これはOffice 365公式ツイッターアカウントがくり返し書いているような、「最終的にどのような認証を採用するかはお客様しだいです」というレベルの問題ではない。
企業が業務用にクラウドメールを使う場合、ユーザ名とパスワード以外のセキュリティ確保のしくみを追加するのは「必須」である。
グーグルは「必須」だと考えているからこそ、Googleアカウントに初期状態ですでに二要素認証の機能をつけているのだ。マイクロソフトの不正アクセスに対する認識が甘すぎるのである。
Googleアカウントの二要素認証は、携帯電話各社のメールアドレス(NTTドコモなら@docomo.ne.jpなど)に限定して、認証用の6桁の数字が自動送信するように自分で設定できる。
そうしておくと、ユーザ名(Gmailアドレス)とパスワードだけでなく、その数字を入力しないと、あるPCから自分のGoogleアカウントにログインできない。そういうしくみだ。
認証用の数字を送信するアドレスには、携帯電話各社のドメインのアドレスしか設定できない。
それによって、あなたの携帯電話やスマートフォンを物理的に手元にもっていなければ、自分のGoogleアカウントにログインできなくなる。これがGoogleアカウントの二要素認証である。

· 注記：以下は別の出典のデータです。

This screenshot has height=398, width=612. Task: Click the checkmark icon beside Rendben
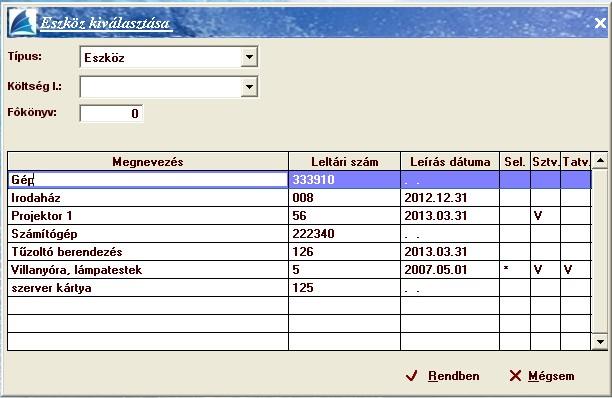pyautogui.click(x=411, y=376)
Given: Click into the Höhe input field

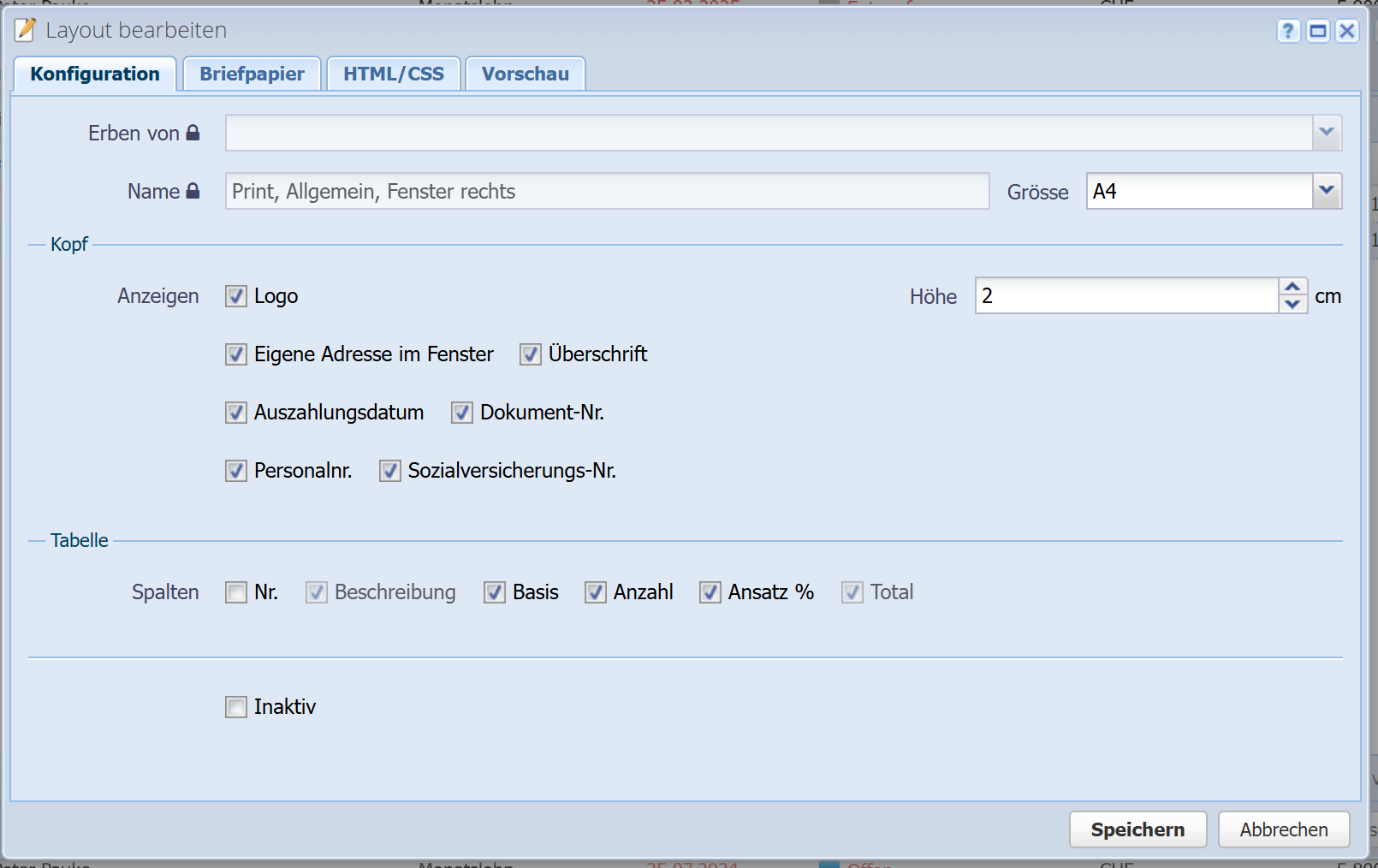Looking at the screenshot, I should coord(1126,296).
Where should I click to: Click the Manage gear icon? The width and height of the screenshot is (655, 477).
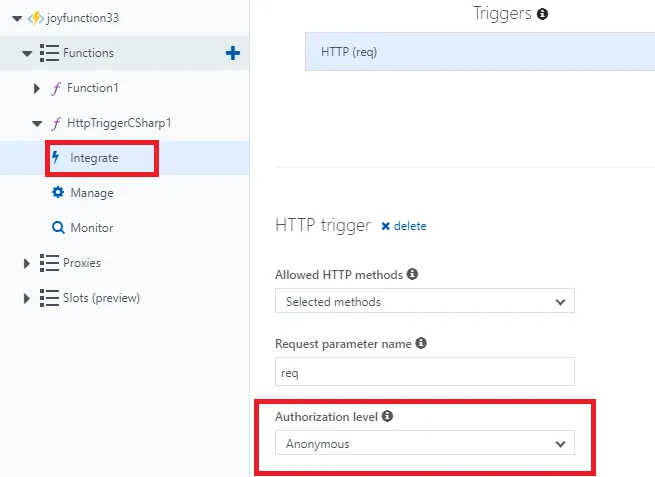coord(58,193)
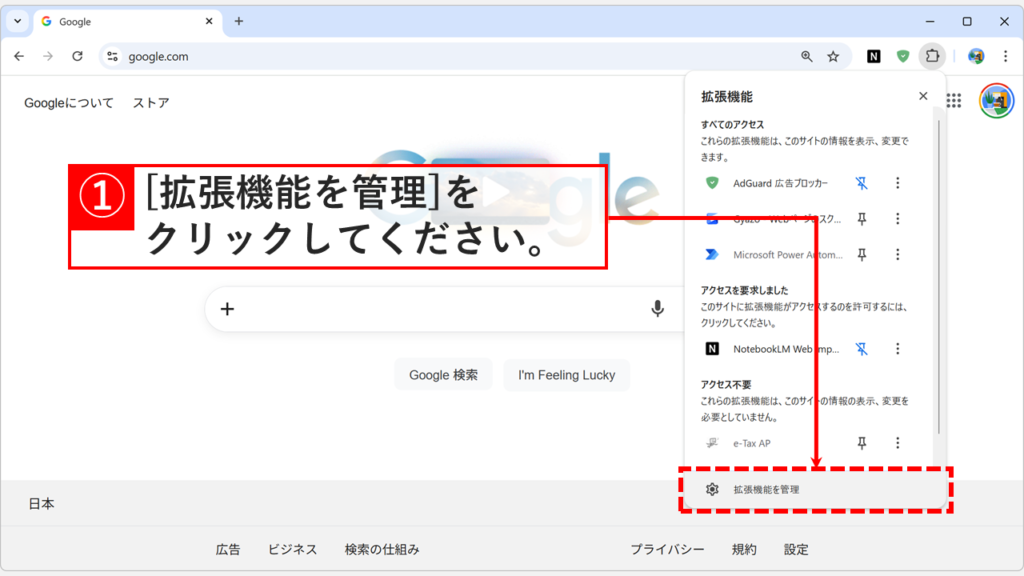Image resolution: width=1024 pixels, height=576 pixels.
Task: Click the Extensions puzzle icon in toolbar
Action: click(931, 57)
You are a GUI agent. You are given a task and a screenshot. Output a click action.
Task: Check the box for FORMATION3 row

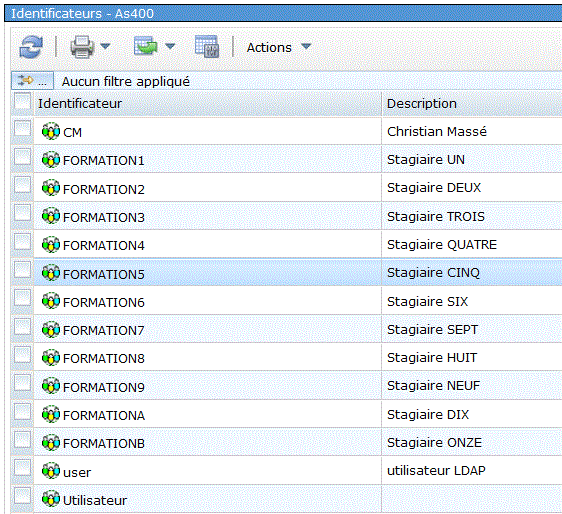pos(22,213)
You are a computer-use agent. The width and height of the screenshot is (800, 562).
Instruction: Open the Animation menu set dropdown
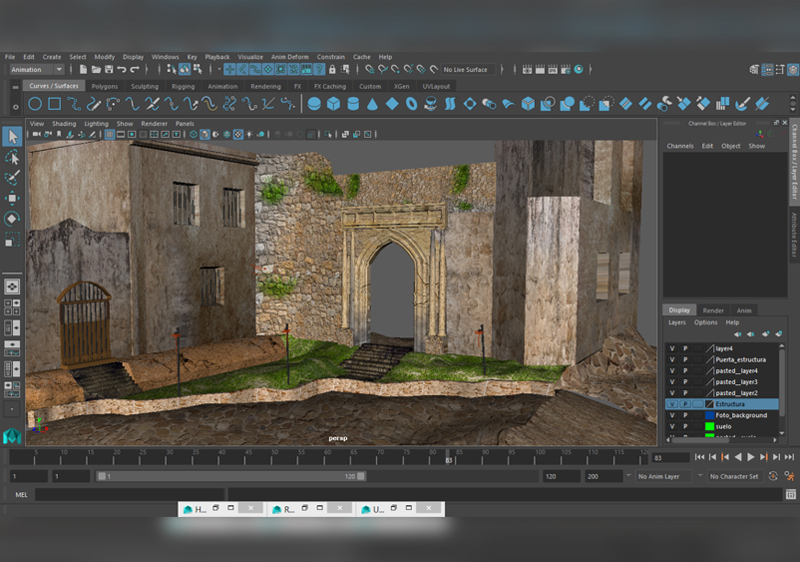point(36,69)
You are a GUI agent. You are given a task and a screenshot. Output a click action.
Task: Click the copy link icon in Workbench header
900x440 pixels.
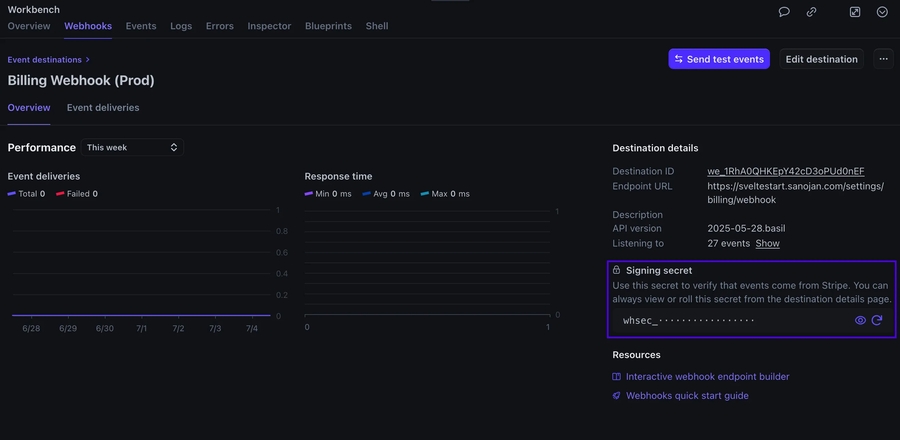click(812, 12)
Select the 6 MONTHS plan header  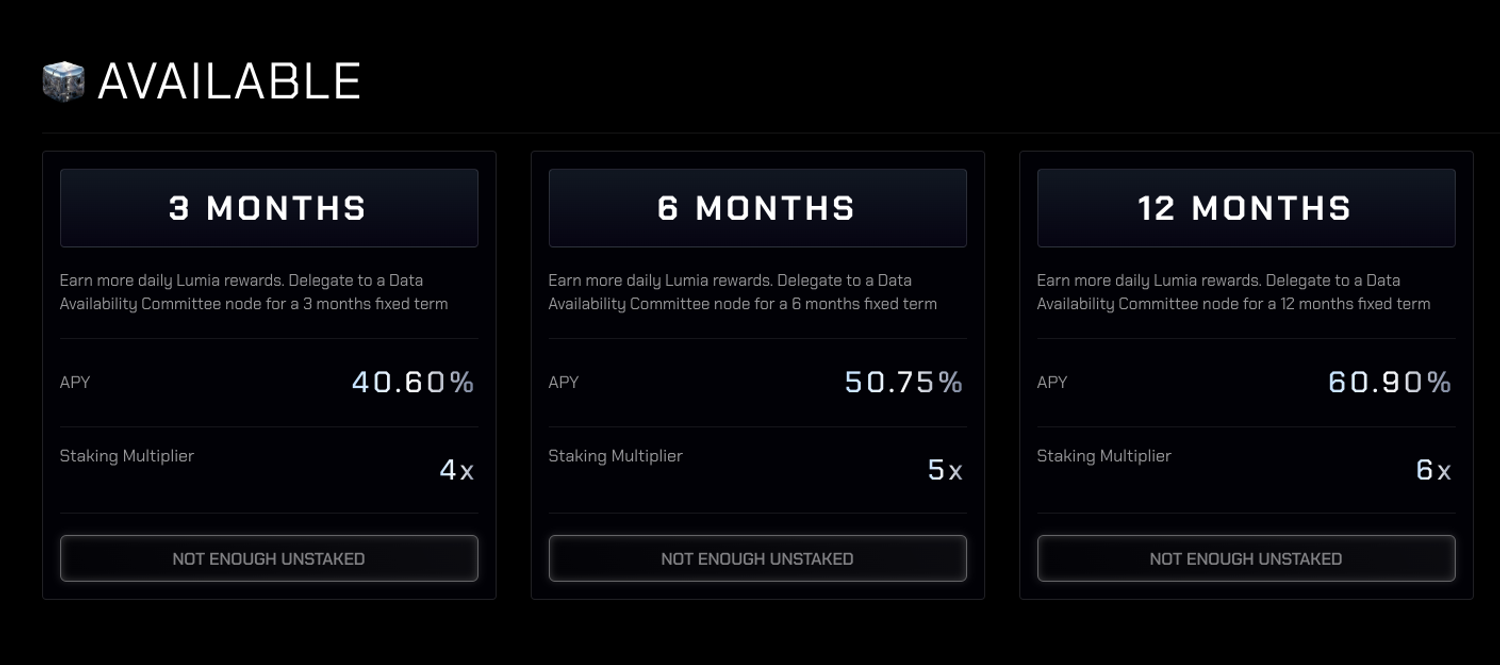(x=757, y=208)
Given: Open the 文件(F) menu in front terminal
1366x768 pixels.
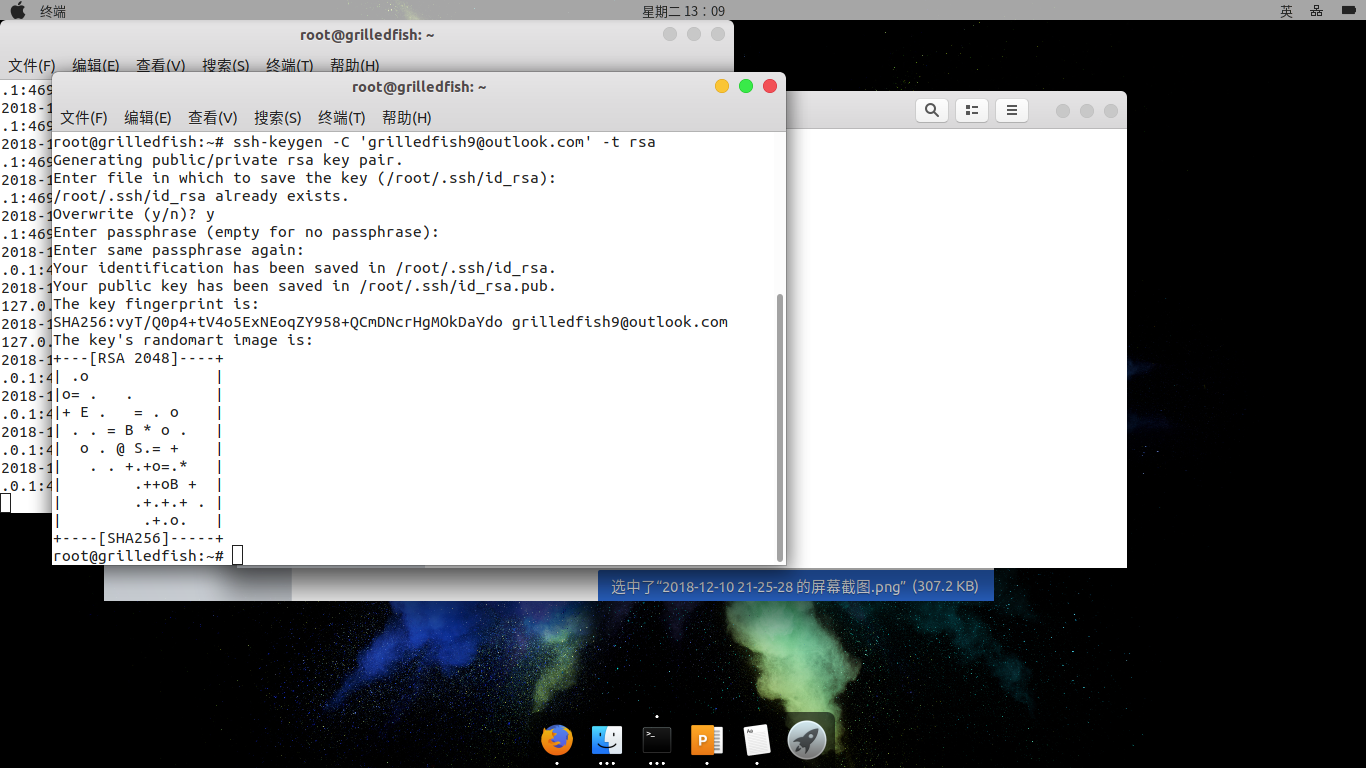Looking at the screenshot, I should [x=84, y=117].
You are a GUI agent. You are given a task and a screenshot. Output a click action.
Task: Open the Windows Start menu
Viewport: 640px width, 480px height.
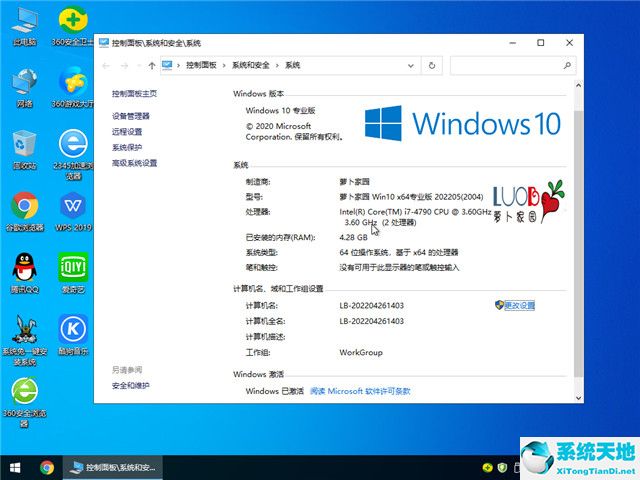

もちろんこれでも企業によっては十分なセキュリティレベルと言えないかもしれないが、ユーザ名(=メールアドレス)・パスワードだけのセキュリティに比べれば、物理的に携帯電話やスマートフォンを持っている必要があるので、はるかに堅固になる。
Google Appsは初期状態で二要素認証によって、不特定多数の第三者からの不正アクセスを防ぐしくみが組み込まれている。
マイクロソフトのActive Directory Federation Servicesのもう一つの重要な機能は、クラウドサービスと社内のActive Directoryのアカウントを同期することだが、Googleはこの機能をもつアプリケーションを無償で提供している。
アカウントの同期ツールと、パスワードの同期ツールだ。
Google Apps Directory Sync (Google Apps管理者用ヘルプ)
「新しいプロダクト:Google Apps Password Sync for Active Directory」(2012/06/01 Google Appsチームからの公式アップデート情報)
これらのツールを使うとActive Directory Federation Services同等の機能が実現できる。
以上のように、マイクロソフトOffice 365は、企業ユーザーが最低限のセキュリティを確保するための多要素認証を実現するのでさえ、ADFSと連携した別ソリューションの導入・構築コストがかかる点で、Google Apps for Businessにセキュリティ面・費用面で決定的に劣っている。
おそらくマイクロソフトは遅かれ早かれ、ユーザアカウントを保護する何らかの追加セキュリティ機能を、グーグルのように初期状態で提供することを強いられるだろう。
マイクロソフトのOffice 365の導入事例をざっと読んでみて、その中にあなたの会社の取引先が含まれていたら、よくよく考えなおした方がいい。
はたして自社の機密情報や重要な情報を、そんな会社のOffice 365にメールで送信して大丈夫なのかどうかを。